The starting point for the research work is the ultimate responsibility of society for the welfare of young persons (up to 21 years of age). This public responsibility may lead to a decision on voluntary or involuntary care outside the home of the person in need for care. One kind of placement outside home is a home for care or residence. The primary legislation at hand is the Social Services Act, the Ordinance of the Social Services and the Care of Young Persons Act.
Study I has the title A study on the legal security of young persons in proceedings on institutional care in the context of the principles of legality, equality, objectivity and the best interest of the child. Study I established the foundations that opened the way for Study II. Study II has the title The assessing of substantive validity of legal norms in a critical perspective. The example of homes for care or residence.
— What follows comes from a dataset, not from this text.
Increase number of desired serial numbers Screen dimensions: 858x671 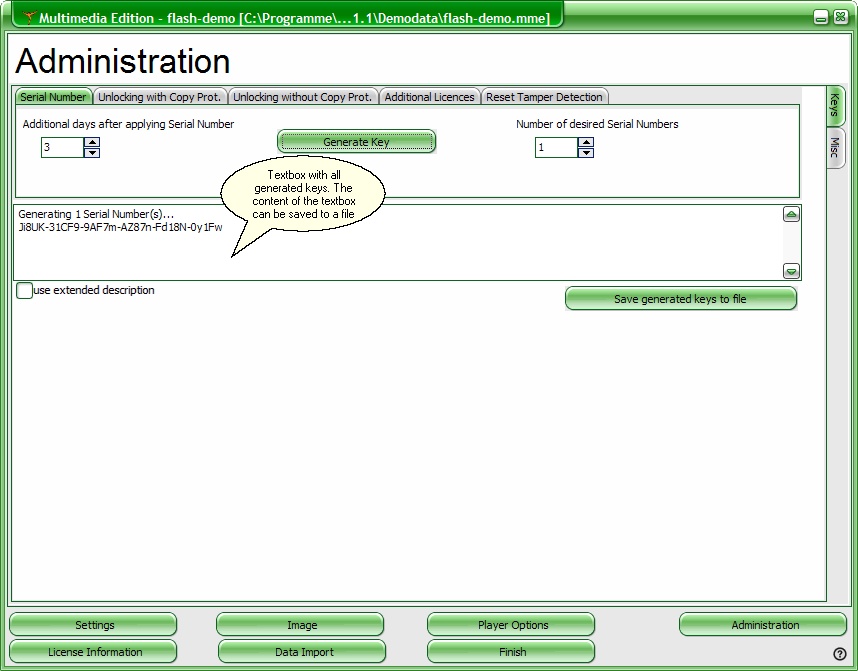click(x=586, y=142)
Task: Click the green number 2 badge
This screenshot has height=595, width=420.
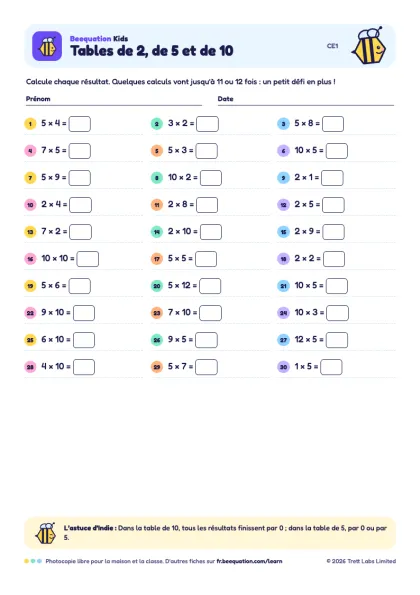Action: [x=157, y=124]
The results of Study I and Study II laid the foundation for the elaboration of an explanatory model concerning the function and capacity of legal principles to create trust with regard to decisions on care of young persons and their placement in homes for care or residence. This explanatory model constitutes the general frame of this thesis. The model conveys a description and an explanation why and in what manner legal principles seek to create trust and to establish trust in relation to the individual person with regard to interpersonal modes of action by way of the legal order.
Ulrika Wennersten
Immaterialrätt och skydd av samhällsideal
– en studie av klassikerskyddet i upphovsrätten och undantagen i varumärkesrätten, mönsterrätten och patenträtten för allmän ordning och goda seder
Datum för disputation: fredagen den 23 maj 2014
Fakultetsopponent: professor Jens Schovsbo, Köpenhamns universitet, Danmark
Ämne: civilrätt
Abstract
The subject of this thesis is intellectual property and protection of non-commercial societal interests. The study is divided in two main parts. The first part deals with the provision of the Swedish Copyright Act laying down that literary and artistic works may not be performed or reproduced publicly after the death of their author in a manner that violates cultural interests (protection for classics). The second part deals with the provisions of trademark, design and patent law according to which products and their commercial exploitation are exempt from protection to the extent that they are contrary to ordre public/public policy or morality (morality exceptions).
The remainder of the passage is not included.